TRECHO FORNECIDO
--------------------------------------------------

Após a coleta de dados, as entrevistas foram transcritas e, posteriormente, analisadas por meio da técnica de análise de conteúdo (Bardin, 2010). Segundo a autora, essa técnica pode ser considerada como um conjunto de técnicas de análise que, por meio de procedimentos sistemáticos e objetivos de descrição dos relatos dos entrevistados, busca indicadores sobre o que está por trás da fala. O processo de codificação das entrevistas foi realizado a partir da similaridade das falas dos entrevistados. Nesse sentido, definiram-se categorias de análise não a priori que surgiram a partir dos relatos dos entrevistados, critério este utilizado para constituição das categorias de análise. Isto facilitou a identificação dos principais motivos que, na percepção dos empresários entrevistados, levaram ao insucesso da rede e possibilitou a comparação dos dados empíricos obtidos na pesquisa de campo com a teoria sobre redes interorganizacionais. Esses resultados são descritos e discutidos nas seções seguintes, nas quais são apresentados os achados desta pesquisa sobre o tema.
4 O CASO DA REDE DE CONSTRUTORAS DE SANTA MARIA
Diversas redes de empresas foram criadas nos últimos anos, pela possibilidade de obter melhores condições de compra, realizar campanhas de marketing compartilhadas, dentre outras atividades relacionadas às empresas integradas. No caso da Rede Alfa, no início de 2006, treze empresários donos de empresas de construção civil se uniram com a intenção de realizar atividades conjuntas. Para as etapas iniciais de formação da rede, os empresários que a integraram contaram com o apoio de um agente externo do programa Redes de Cooperação: um professor da Universidade Federal de Santa Maria (UFSM), que participava das reuniões e auxiliava nas atividades a serem desenvolvidas.
No intuito de contribuir para o fortalecimento da confiança e para o aumento da interação entre os empresários foram realizadas reuniões e encontros informais antes do lançamento da rede. A expectativa dos gestores entrevistados era de que conseguissem um poder de barganha maior nas negociações com seus fornecedores; facilitassem o treinamento de funcionários; e, por consequência, conseguissem melhores condições para atuar no mercado. Essas considerações quanto aos propósitos da rede podem ser constatadas no trecho do relato de E1 apresentado a seguir:
Olha, os propósitos eram bons. A ideia de todo mundo se ajudar e cooperar em obras, de poder contar com outras empresas do mesmo ramo para comprar junto, para conseguir descontos, fazer treinamentos de pessoal em conjunto, era uma boa pra todos (E1).

--------------------------------------------------

DADOS FORNECIDOS
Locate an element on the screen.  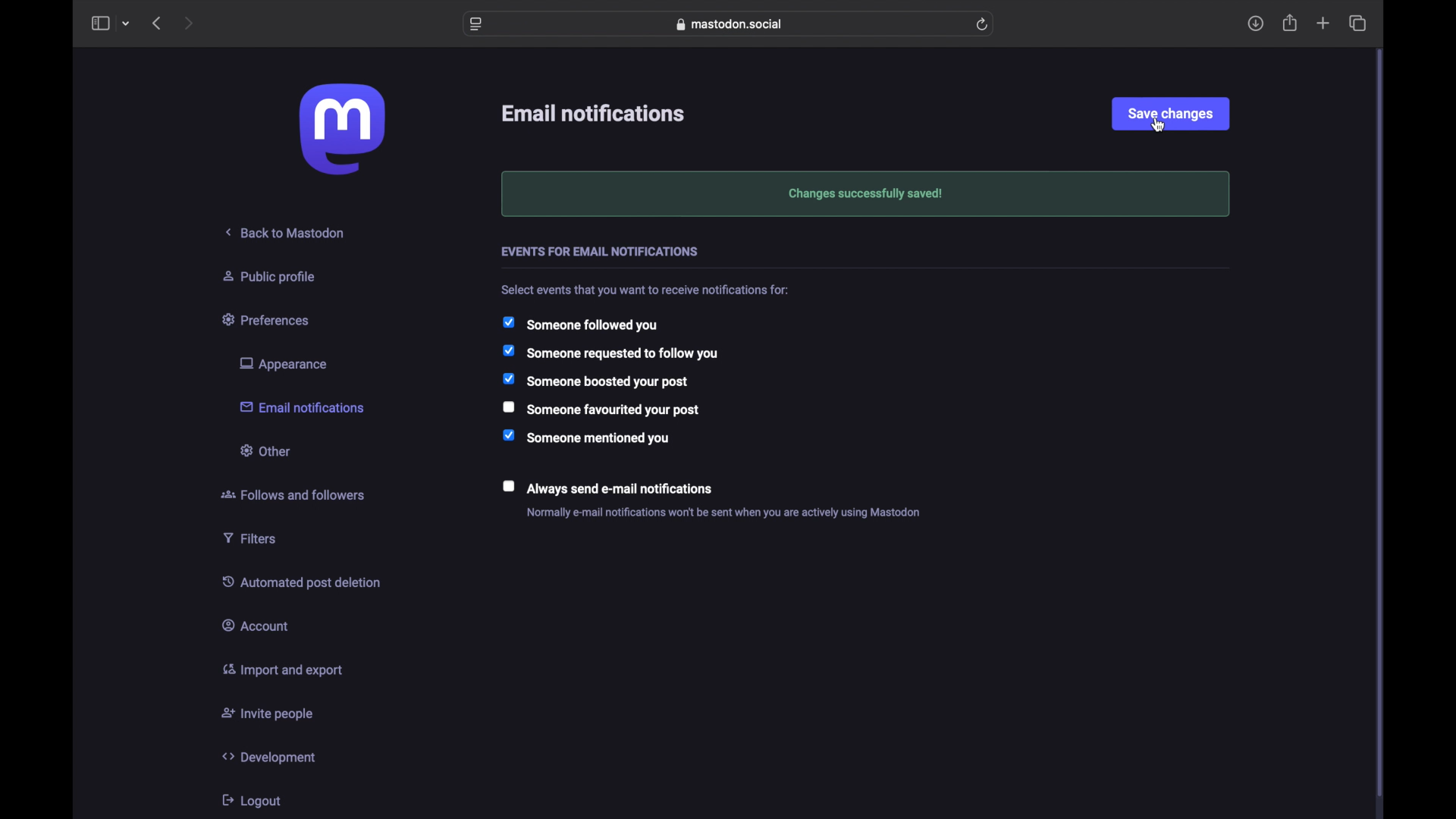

--------------------------------------------------

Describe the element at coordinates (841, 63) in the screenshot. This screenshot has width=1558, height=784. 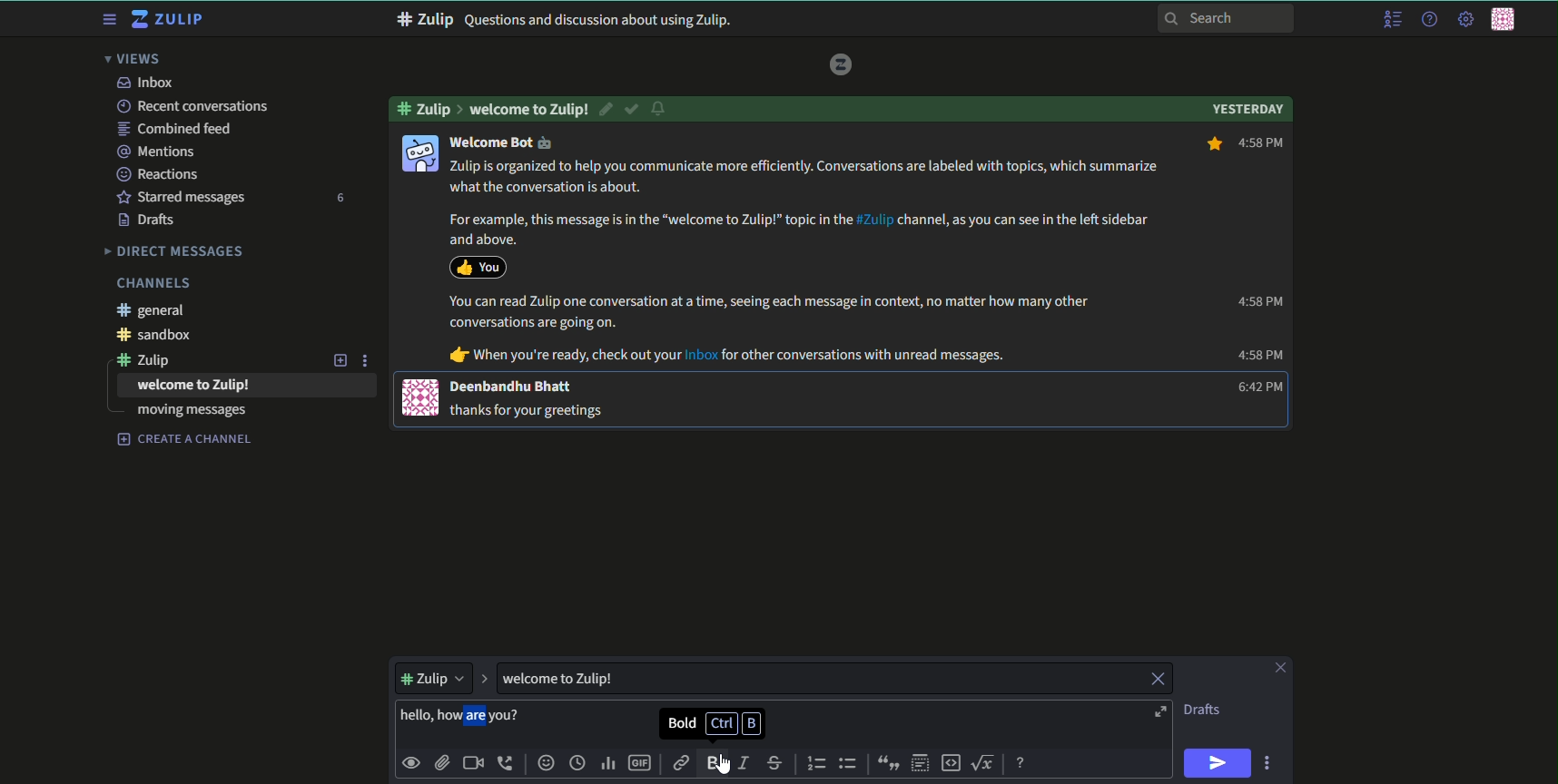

--------------------------------------------------

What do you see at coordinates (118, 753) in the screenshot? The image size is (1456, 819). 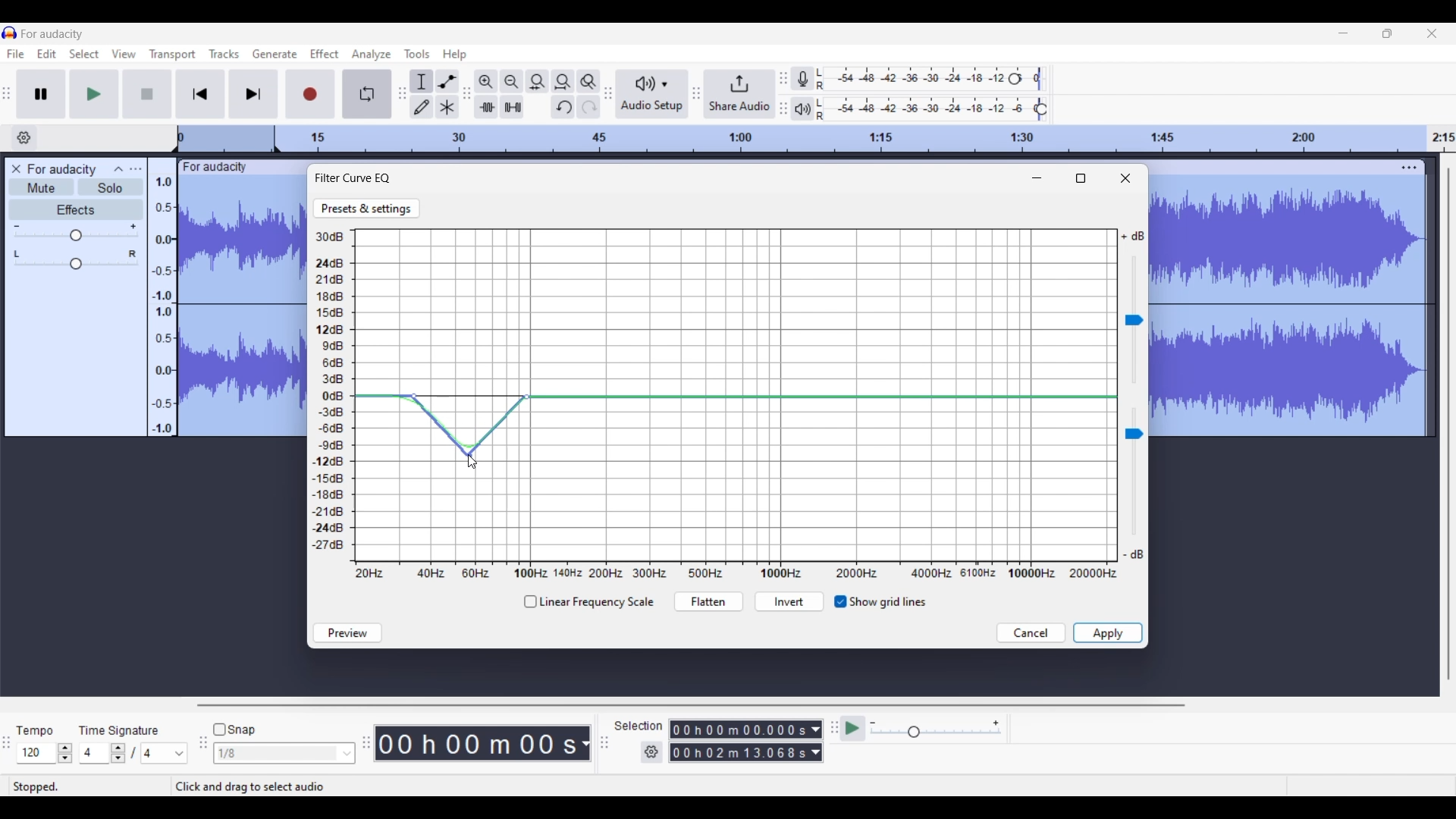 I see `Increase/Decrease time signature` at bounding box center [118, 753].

--------------------------------------------------

O EXERCÍCIO
Altere, por favor, a parte do trecho que começa em "No intuito de" e termina em "pra todos (E1).", trocando "fornecedores" por "distribuidores", e reproduza essa parte já modificada. Os registros não têm relação com o trecho.

RESULTADO DO EXERCÍCIO
No intuito de contribuir para o fortalecimento da confiança e para o aumento da interação entre os empresários foram realizadas reuniões e encontros informais antes do lançamento da rede. A expectativa dos gestores entrevistados era de que conseguissem um poder de barganha maior nas negociações com seus distribuidores; facilitassem o treinamento de funcionários; e, por consequência, conseguissem melhores condições para atuar no mercado. Essas considerações quanto aos propósitos da rede podem ser constatadas no trecho do relato de E1 apresentado a seguir:
Olha, os propósitos eram bons. A ideia de todo mundo se ajudar e cooperar em obras, de poder contar com outras empresas do mesmo ramo para comprar junto, para conseguir descontos, fazer treinamentos de pessoal em conjunto, era uma boa pra todos (E1).